▶ _EXERCISE DESCRIPTION_
Give back all the data exactly, line by line.

# # # #

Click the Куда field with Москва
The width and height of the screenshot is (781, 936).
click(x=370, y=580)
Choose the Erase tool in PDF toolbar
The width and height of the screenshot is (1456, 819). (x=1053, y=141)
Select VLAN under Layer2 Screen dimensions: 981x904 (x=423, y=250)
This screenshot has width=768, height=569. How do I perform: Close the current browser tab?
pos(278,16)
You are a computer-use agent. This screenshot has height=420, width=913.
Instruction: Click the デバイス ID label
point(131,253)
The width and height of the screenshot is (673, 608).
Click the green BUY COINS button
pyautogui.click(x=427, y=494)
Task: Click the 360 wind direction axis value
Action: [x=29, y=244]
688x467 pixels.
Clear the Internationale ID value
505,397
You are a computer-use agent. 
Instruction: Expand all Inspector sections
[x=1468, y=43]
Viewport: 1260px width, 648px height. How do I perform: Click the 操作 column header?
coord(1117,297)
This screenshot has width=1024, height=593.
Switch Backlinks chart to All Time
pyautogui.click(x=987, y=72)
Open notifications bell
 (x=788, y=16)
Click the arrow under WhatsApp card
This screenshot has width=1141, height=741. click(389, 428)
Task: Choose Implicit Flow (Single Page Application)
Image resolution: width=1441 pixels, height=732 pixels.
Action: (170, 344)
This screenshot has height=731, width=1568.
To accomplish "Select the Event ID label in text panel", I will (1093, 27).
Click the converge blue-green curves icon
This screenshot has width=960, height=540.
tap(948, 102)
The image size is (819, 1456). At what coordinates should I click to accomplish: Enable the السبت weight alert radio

# # # #

▶ _SOLUTION BELOW_
Click the Куда field with Москва
The width and height of the screenshot is (781, 936).
click(x=370, y=580)
Choose the Erase tool in PDF toolbar
The width and height of the screenshot is (1456, 819). (x=1053, y=141)
Select VLAN under Layer2 Screen dimensions: 981x904 (x=423, y=250)
This screenshot has width=768, height=569. How do I perform: Close the current browser tab?
pos(278,16)
You are a computer-use agent. This screenshot has height=420, width=913.
Instruction: Click the デバイス ID label
point(131,253)
The width and height of the screenshot is (673, 608).
Click the green BUY COINS button
pyautogui.click(x=427, y=494)
Task: Click the 360 wind direction axis value
Action: [x=29, y=244]
688x467 pixels.
Clear the Internationale ID value
505,397
You are a computer-use agent. 
Instruction: Expand all Inspector sections
[x=1468, y=43]
Viewport: 1260px width, 648px height. How do I perform: Click the 操作 column header?
coord(1117,297)
This screenshot has width=1024, height=593.
Switch Backlinks chart to All Time
pyautogui.click(x=987, y=72)
Open notifications bell
 (x=788, y=16)
Click the arrow under WhatsApp card
This screenshot has width=1141, height=741. click(389, 428)
Task: Choose Implicit Flow (Single Page Application)
Image resolution: width=1441 pixels, height=732 pixels.
Action: (170, 344)
This screenshot has height=731, width=1568.
To accomplish "Select the Event ID label in text panel", I will (1093, 27).
Click the converge blue-green curves icon
This screenshot has width=960, height=540.
tap(948, 102)
The image size is (819, 1456). At what coordinates should I click to accomplish: Enable the السبت weight alert radio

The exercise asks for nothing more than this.